OFAC recommended that vessels with suspicious behaviour in the past two years be noted by flag states, insurers, charterers, and so on. “When OFAC speaks, the world trembles”, said Rainey, and the immediate consequence was charterers inserting blunt instrument clauses. These often gave the right to charterers to terminate contracts even if the cause of the AIS failure was technical, short-term, or one of error on the part of crew (rather than deliberate concealment).
It was clear that something needed to be done, and BIMCO promptly set up a working committee and this July introduced the AIS switch-off clause.
The clause needs to be read in conjunction with the existing IMO Guidelines. It imposes obligations on the part of owners and charterers. For owners there is both a future and a historic warranty (although it goes back only six months, rather than the two years mentioned by OFAC). It also only deals with deliberate actions – turn-offs as a result of a technical fault, error, or negligence are excluded.
Rainey noted that BIMCO said that the aim was to strike “a fair balance”, but he felt that in certain areas on the charterers’ side (not least the sanctions available to the charterer if an owner fails to come up with what the charterer perceives as a reasonable explanation) could be looked at.
Andrew Preston of Preston Turnbull then gave a talk on the Just In Time Arrival clause, noting that this was really but a small part of an overall greening strategy on the part of the shipping industry. Its general aim is to “smooth out” the passage of ships so that the currently fuel-inefficient “hurry and wait” system could be eliminated.
Preston said that a straw poll that he had conducted had found that the response was “we are not using the clause, but we might”. The fundamental problem was that we were not going through ordinary times. The cash savings on fuel at the moment were small compared to demurrage rates. In addition, there was so much uncertainty about how long one might have to wait outside a port, and uncertainty within ports about when a ship might find a berth, that the aims of the clause would be hard to achieve. It was felt that when more certainty surrounded the time a berth might become available, and when the system returned to more smooth running, then the Just In Time Arrival clause might gain more traction.
Finally, Peter Stevenson spoke on the scope of the BIMCO crew change clause 2020. His main point was that the clause was introduced to cope with the events of the early stages of the pandemic, when some ports effectively shut up shop when it came to crew changes. This led to crew having to stay on board for far longer than their contract stipulated, breaches of MARPOL, legal disputes and human suffering.
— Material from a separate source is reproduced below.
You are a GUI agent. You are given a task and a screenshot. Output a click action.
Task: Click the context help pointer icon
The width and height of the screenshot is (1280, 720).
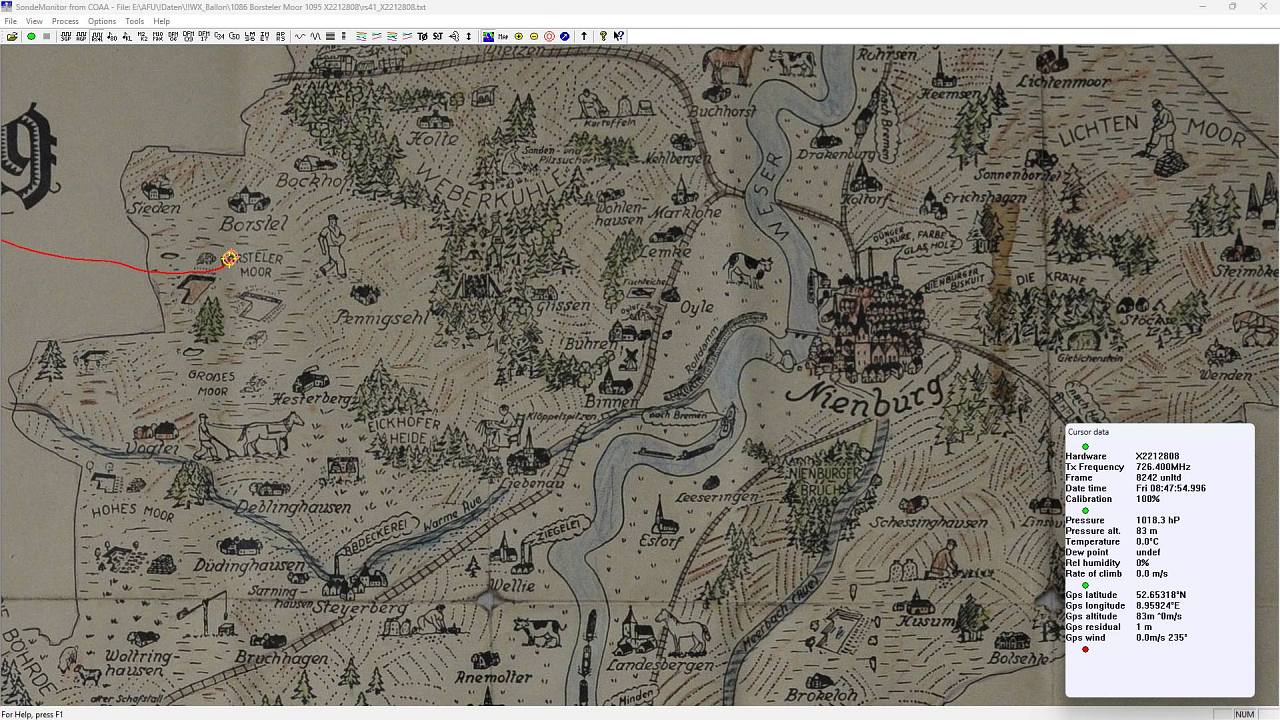pyautogui.click(x=619, y=36)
However, Stevenson observed that the situation in place now dilutes some of the conditions included. That did not, however, make the clause ineffective. One point where ambiguity had been introduced was how long a delay would need to ensue in a port before a change of destination was not termed a deviation. The binary situation of “shut/open” no longer applied, but in several cases, particularly in the far east, there were problems associated with crew changes that meant one could claim that the port was effectively shut to a crew change.
He highlighted several scenarios that the clause did not specifically deal with (because the scenarios did not exist when the clause was brought in).
A further interesting point was raised in the Q&A (and one with which the clause does not treat) as to what constituted a crew change. Did it have to be the entire crew? What if there had to be a partial crew change?
Stevenson concluded that, while the 2020 clause was suitable for a time of crisis, it did not really cover the situation as existed at the moment. He noted that BIMCO was looking at this at the moment with its planned infectious diseases clause.